Morreu o Professor Doutor Diogo Freitas do Amaral, homem incontornável da vida académica e política portuguesa.
Academicamente é unânime quanto seu brilhantismo, rigor e contributo nas áreas do Direito, da Ciência e Filosofia Política. Passou, literariamente, por muitas das minhas cadeiras de licenciatura, de mestrado e sem dúvida que nos obriga a pensar e alimenta a curiosidade de ir buscar mais fontes, desejo fundamental que qualquer bom professor anseia.
Politicamente o seu percurso, cevado de ódios e paixões - é bem mais controverso.
Deixarei, pois, aquela que é a minha visão genérica, já que uma mais apurada necessitaria de outro espaço, sobre o que eu penso do personagem político.
Freitas do Amaral era de direita. Nas suas raízes, no trato com os outros, no seu código genético. De uma direita muito mal-aceite no pós- 25 de Abril e até, ainda, hoje. Mas a sua agilidade mental, a sua argucia política e um forte desejo de participação no recém implantado modelo democrático, fez com que criasse um personagem. Essa personagem edificou-se na democracia-cristã e por isso, quando funda o CDS, coloca-o em linha com o quadro sinóptico da axiologia original: “rigorosamente ao centro”. Isso, por um lado, permitia albergar todos - aqueles que lhe eram iguais em circunstância - num partido sólido. Por outro, criar um “cordão higiénico” que possibilitava ao país um virar de página sem recurso permanente às armas, embora o seu batuque se fizesse sentir por onde passava, de que são exemplos o Palácio de Cristal, o Teatro Jordão, “and so on…” Freitas manteve, por isso, sempre, o esforço de perfilhar-se como centrista, mas as suas incursões “pedagógico-morais” sobre a direita portuguesa, mais não eram do que a preocupação de um pai que não quer que um filho cometa erros do passado para não ter que viver os tempos de agrura que ele próprio viveu. Pode dizer-se, contudo, que levou longe demais a formulação do seu personagem. O posicionamento tático, ao lado de Sócrates, - mais do que outras posições, que ele afirmava de princípio, com outros quadrantes que não o de origem - para afrontar o herdeiro da sua coroa política, Paulo Portas, criou ruturas insanáveis junto daqueles que, com ele, fizeram a candidatura presidencial de 1986.
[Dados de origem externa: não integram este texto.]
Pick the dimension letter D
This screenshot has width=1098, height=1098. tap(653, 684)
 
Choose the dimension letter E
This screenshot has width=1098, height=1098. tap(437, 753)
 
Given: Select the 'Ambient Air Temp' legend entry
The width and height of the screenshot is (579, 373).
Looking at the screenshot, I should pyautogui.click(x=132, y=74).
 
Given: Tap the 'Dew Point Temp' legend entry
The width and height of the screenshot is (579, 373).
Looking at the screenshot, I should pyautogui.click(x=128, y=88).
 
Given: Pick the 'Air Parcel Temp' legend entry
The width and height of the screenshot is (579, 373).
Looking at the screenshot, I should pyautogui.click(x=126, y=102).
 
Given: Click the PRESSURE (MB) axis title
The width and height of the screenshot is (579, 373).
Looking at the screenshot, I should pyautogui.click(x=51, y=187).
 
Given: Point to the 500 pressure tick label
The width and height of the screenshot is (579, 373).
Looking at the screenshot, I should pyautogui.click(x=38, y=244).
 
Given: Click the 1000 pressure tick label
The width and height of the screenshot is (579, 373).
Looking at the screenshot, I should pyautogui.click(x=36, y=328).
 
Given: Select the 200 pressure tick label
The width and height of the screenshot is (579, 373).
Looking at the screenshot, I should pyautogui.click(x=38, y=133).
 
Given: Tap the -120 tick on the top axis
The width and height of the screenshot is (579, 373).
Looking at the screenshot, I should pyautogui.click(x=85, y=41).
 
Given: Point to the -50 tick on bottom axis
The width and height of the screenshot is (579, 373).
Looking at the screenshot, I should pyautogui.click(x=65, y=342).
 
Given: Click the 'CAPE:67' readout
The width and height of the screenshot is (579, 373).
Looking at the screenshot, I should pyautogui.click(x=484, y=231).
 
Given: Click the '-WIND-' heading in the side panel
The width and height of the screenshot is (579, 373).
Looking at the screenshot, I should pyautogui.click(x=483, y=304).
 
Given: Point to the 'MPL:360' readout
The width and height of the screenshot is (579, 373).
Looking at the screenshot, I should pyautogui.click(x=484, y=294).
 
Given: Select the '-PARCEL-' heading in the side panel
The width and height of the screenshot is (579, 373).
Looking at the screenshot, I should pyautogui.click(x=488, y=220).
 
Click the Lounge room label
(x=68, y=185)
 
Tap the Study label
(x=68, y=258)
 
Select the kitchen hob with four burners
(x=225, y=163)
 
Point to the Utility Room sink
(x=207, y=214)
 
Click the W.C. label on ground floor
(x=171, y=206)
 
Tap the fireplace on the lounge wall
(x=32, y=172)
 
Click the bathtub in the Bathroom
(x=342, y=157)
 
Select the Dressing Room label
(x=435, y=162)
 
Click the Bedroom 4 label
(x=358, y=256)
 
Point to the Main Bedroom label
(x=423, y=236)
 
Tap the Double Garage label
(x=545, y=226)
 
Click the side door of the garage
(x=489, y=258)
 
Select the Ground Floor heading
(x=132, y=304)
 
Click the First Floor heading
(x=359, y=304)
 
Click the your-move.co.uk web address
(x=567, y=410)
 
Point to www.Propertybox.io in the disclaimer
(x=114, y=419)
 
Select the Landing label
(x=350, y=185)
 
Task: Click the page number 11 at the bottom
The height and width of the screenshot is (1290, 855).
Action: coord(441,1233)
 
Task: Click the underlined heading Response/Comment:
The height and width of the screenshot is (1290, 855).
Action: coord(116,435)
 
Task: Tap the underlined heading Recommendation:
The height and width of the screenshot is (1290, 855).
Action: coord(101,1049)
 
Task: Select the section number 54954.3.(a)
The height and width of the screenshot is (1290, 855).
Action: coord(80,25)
Mas, o legado político que deixa com a criação do CDS é absolutamente inestimável. Foi o posicionamento do partido na matriz democrata-cristã - doutro modo não contaria com Amaro da Costa e o apoio generalizado do povo católico – que permitiu suster o PS na social-democracia europeia e recentrar o PSD, abafando os ímpetos mais libertários da sua elite que somente teve espasmos no Cavaquismo e se mostrou sem preconceitos com Passos Coelho. E esse legado é importante, porque ele permitiu que Portugal enveredasse por um Estado que seguisse o modelo social europeu. A sua participação em governos do PS e do PPD/PSD alocou, em tempero, o chamado Estado Social e a Economia Social de Mercado. O CDS foi, desde aí, tido como credor de uma fiança avalizada, tantas vezes designada como um “partido de quadros”, isto é, poucos (no sentido em que não era de massas), bons (tecnicamente e socialmente bem preparados) e doutrinários (com os ventos da democracia -cristã europeia). A reputação social do partido que criou, levou a que Lucas Pires e seguidores, ainda amordaçados – mais tarde bem recebidos – num PSD que tentava dissolver o liberalismo para disputar com o PS a social-democracia, a passar por lá.
A chegada da “nova direita”, criada no viveiro do jornal Independente, que atirou o seu CDS para uma aleivosia populista com Manuel Monteiro e para uma via negocista com Portas/Pires de Lima, afastou-o. Ribeiro e Castro não teve tempo para sarar as feridas e Assunção Cristas não dispôs de autonomia política, já que as suas verdadeiras eleições, só ocorrem no próximo domingo.
É por isso, uma pena que – numa hora em que o CDS parece recompor-se com o seu passado, apesar das arritmias, (Manuel Monteiro vem maduro, ao que aparenta, com as ideias mais sólidas e com a dimensão ética e de seriedade que sempre o caracterizou) – não tenha chegado a vez de Freitas, num quarto livro de memórias políticas, onde pudesse anunciar que, após longa maturação, regressaria a casa. Mas, tantas foram as marcas boas e más que deixou em tanta gente, se calhar foi mesmo Deus que assim quis, para que outros, como eu, façam – a seu jeito e a contraponto – o seu discernimento.
Bem Vistas as Coisas, Freitas do Amaral foi o mais sólido contributo para que houvesse direita democrática em Portugal.